Affordable apartments loan approved for the Flats at Carriage Commons

Apr. 23—TRAVERSE CITY — More housing is coming to a Garfield Township corner already bustling with development, this time the first phase of an affordable apartment complex.

Michigan State Housing Development Authority recently approved a $12 million loan to Traverse City Housing Commission, according to an agency release. That'll build 48 apartments out of the 210 the commission plans for the Flats at Carriage Commons near Bay Area Transportation Authority's new operations center at LaFranier and Hammond roads.

Karl Fulmer, TCHC's executive director, said the loan will also build a clubhouse complete with an exercise room, mailroom, offices and common space. It'll eventually serve the entire complex, for which the loan will pay for the first two 24-apartment buildings.

"The good thing is, we'll finally get to break ground and start building things upward in the next couple of months," he said.

Now that MSDHA has approved the funding package TCHC presented, the next step is what Fulmer said is called the financial closing. Once all the paperwork is complete, the agency will release the funding so construction can begin. He expected that in June.

Construction for the first phase should take 12 to 14 months, Fulmer said. Residents could move in as soon as summer 2025.

Rents will cover a broad range of incomes, with 21 for tenants earning up to 70 percent area median income — $55,370 for a two-person household, according to MSDHA's latest numbers — and eight for tenants earning up to 30 percent area median income — $23,730 for that same two-person household. In between, 19 will be for renters making up to 60 percent area median income, or $47,460 for two people.

Renters in most of the units will pay a set rent based on where they fall within those three income levels, Fulmer said. The project will also receive 16 place-based vouchers, allowing qualifying renters to pay no more than 30 percent of their income.

Fulmer said TCHC will also accept Housing Choice vouchers for the apartments, which travel with the tenant unlike project-based — these stay with the apartment.

Funding for the first phase comes in large part from the $12 million in Limited Obligation Multifamily Housing Revenue Bonds, according to MSDHA.

Fulmer said that's like a loan the housing commission will pay back from rent income.

It's just one part of a complex financial arrangement — Katie Bach, MSDHA's communications director, said in an email there's $23,073,848 lined up for the entire project, which includes nearly $9.4 million in Low Income Housing Tax Credits, $6 million in a Michigan Economic Development Corporation grant, $3.7 million in a tax-exempt loan and $1.92 million in a MSDHA grant.

Limited Obligation Multifamily Housing Revenue Bonds come with a 15-year compliance period, meaning rents must fall within the agreed-upon rates for that period, Fulmer said. After that, TCHC could look for additional tax credits, financing or other money to rehab the property.

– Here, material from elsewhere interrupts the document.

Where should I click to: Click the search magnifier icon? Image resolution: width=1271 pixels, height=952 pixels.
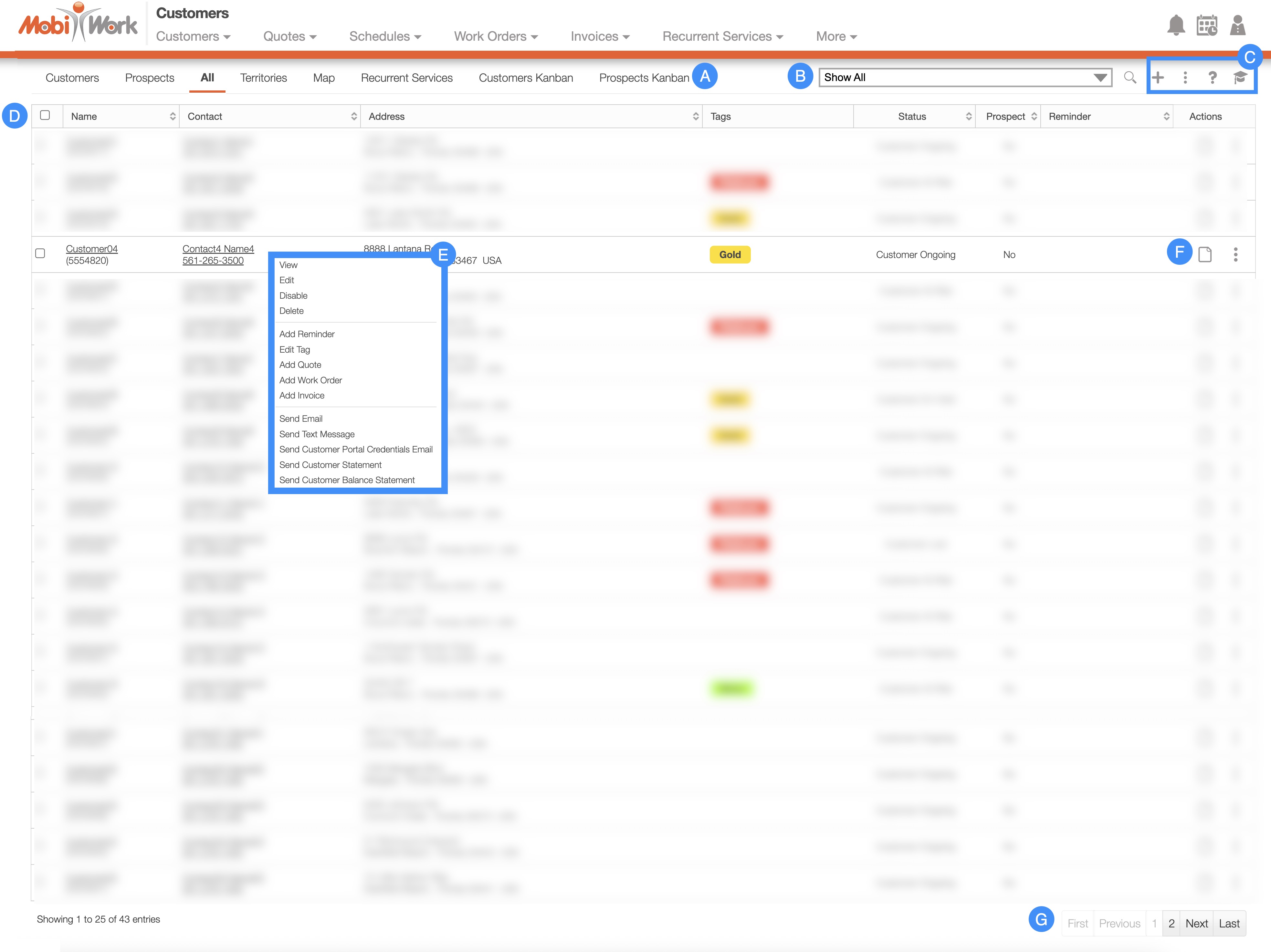(1129, 78)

That doesn't mean rents would jump up to market-rate at that point, since the property has a deed restriction requiring affordable housing for considerably longer, Fulmer said.

Meanwhile, BATA currently is building its new, $30 million headquarters and garage on adjacent land. The projects, while envisioned to complement each other, fall under separate agencies and draw from different funding sources.

Plans also call for 15 single-family homes built by Habitat for Humanity, a coffee shop, daycare and bus transfer station near the apartments.